In the 1970s there was much change in Aboriginal communities when they ceased becoming missions. There was also hope and excitement after Vatican II when we hoped Indigenous people would assume a greater role within our Church and its leadership.
Ngiparl became Australia’s first Aboriginal married deacon. With the support of many, particular Fr John Leary MSC, he walked that path of Christian faith and Aboriginal culture. He was deeply respected in both.
He is quoted as saying: ‘As a Deacon it became my duty to bring the faith, church and the culture together. I know Jesus did not come to destroy the culture he came to fulfil it … that what is good grows stronger and what is bad grows weaker and hopefully disappears so people of culture … become strong’.
Ngiparl had the capacity to receive the message of Jesus into the depths of his own family and culture.
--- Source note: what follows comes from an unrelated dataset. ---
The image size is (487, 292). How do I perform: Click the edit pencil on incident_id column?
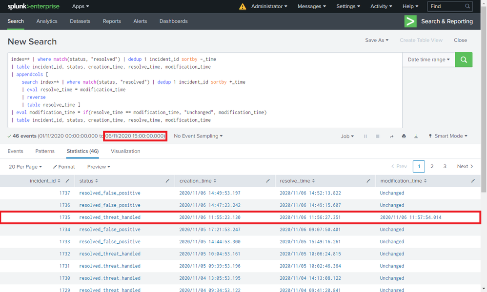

He was one of the most respected men I have ever met for the ways he lived. Quietly spoken, always with a a warm engaging smile. Friendly and welcoming. He would preach in Murrinhpatha and everyone would listen.
It was some 40 years after the first Catholic missionaries settled in this area of the Northern Territory that Ngiparl was ordained a deacon. Since that time we have had a number of Aboriginal men ordained as married deacons.
Hopefully in the coming years, as many in the Church around the world continue to hope, we will ordain Indigenous married men as priests. Ngiparl showed us that such a change was possible. It was something we could desire, support and hope to see.
‘When I read the gospels, I read them as an Aboriginal’, he once said. As many gather this coming week to give thanks for his life, may others rise up within our Australian communtiies in Church leadership and may we recognise that leadership.
As Australians, we will always benefit from hearing the Word anew, especially from those whose life experience in this land goes back many thousands of years.